Hwange Units 7 & 8, crucial sources have disclosed, were constructed under contracts based in US dollars, with significant private foreign investments fuelling the expansion endeavor. Disturbingly, it has been disclosed that ZETDC is currently purchasing electricity at a rate of US$0.12 per kilowatt-hour, yet selling it to consumers at an average cost of US$0.10 per kilowatt-hour—below the cost of production.
The combined power output of these units stands at 600MW, with the entire project incurring a colossal cost of US$1.5 billion, carried out by Sinohydro Corporation. Importantly, Zesa, the Zimbabwe Electricity Supply Authority, is obligated to pay Sinohydro in foreign currency for Hwange Units 7 & 8, while consumers pay in local currency. This tariff disparity has resulted in unsustainable financial strains, with many consumers, particularly local authorities, unable to meet their obligations.
The situation has the potential to strain relations with Chinese contractors, as payment defaults loom large. Currently, Zimbabwe’s power utility is importing a mere fraction of its previous supply from Mozambique, a decline from 200MW to approximately 10MW, due to outstanding debts. Furthermore, Zambia’s Zesco has ceased the supply of 100MW to Zimbabwe, citing poor contract performance.

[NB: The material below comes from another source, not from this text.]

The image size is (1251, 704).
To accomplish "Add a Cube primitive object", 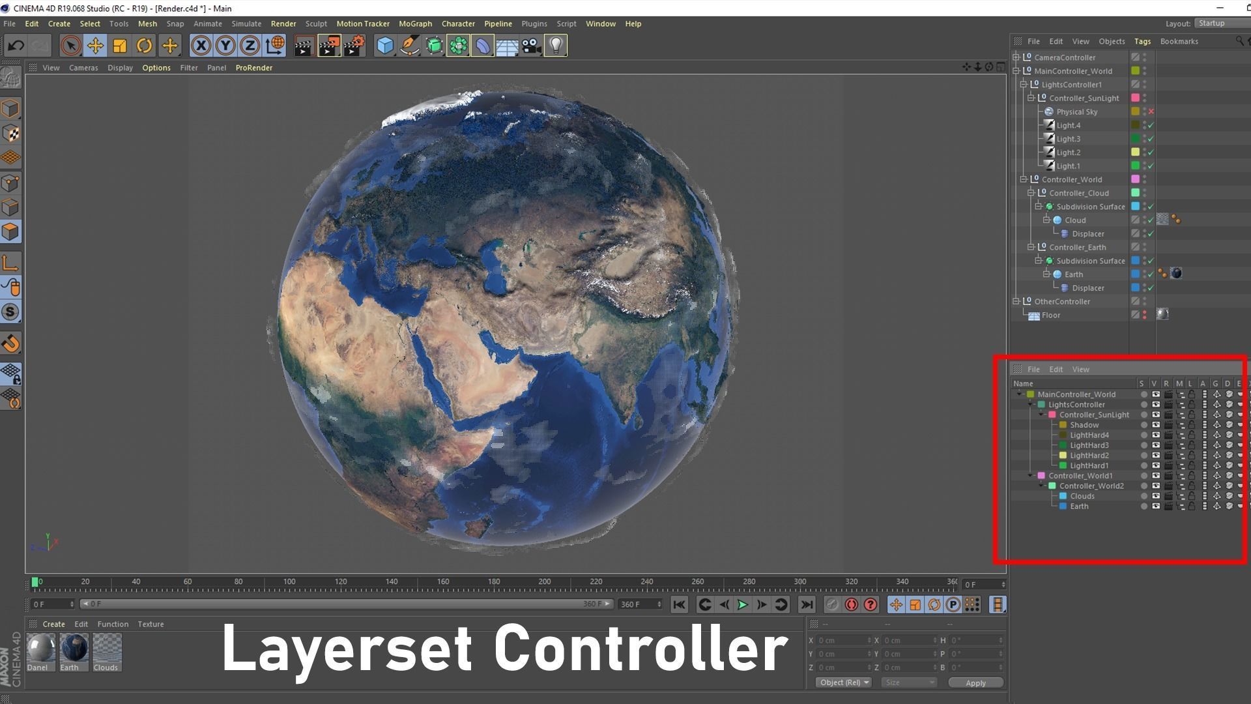I will pyautogui.click(x=385, y=46).
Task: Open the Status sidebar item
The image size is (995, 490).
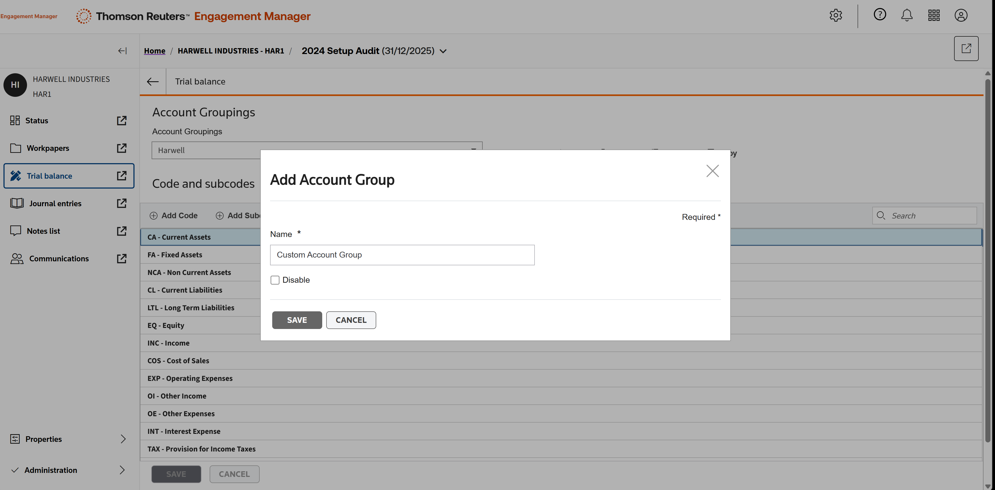Action: 37,121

The national power utility is grappling with debts exceeding $150 billion from consumers, including local authorities. Analysts argue that a tariff review is imperative to enable ZETDC to secure electricity imports and bridge the alarming supply and demand gap. The current tariff structure is deemed inadequate to support the nation’s economy.
This precarious situation poses a severe threat to Zimbabwe’s social and economic development, as energy is a driving force behind progress. The chronic shortage of a reliable power supply could lead to substantial economic losses.
Energy and Power Development minister Edgar Moyo has acknowledged the gravity of the situation, emphasizing the need to eliminate load shedding. He called for prioritizing productive sectors and transparent communication in the implementation of load shedding schedules, underscoring the urgency of addressing this looming crisis.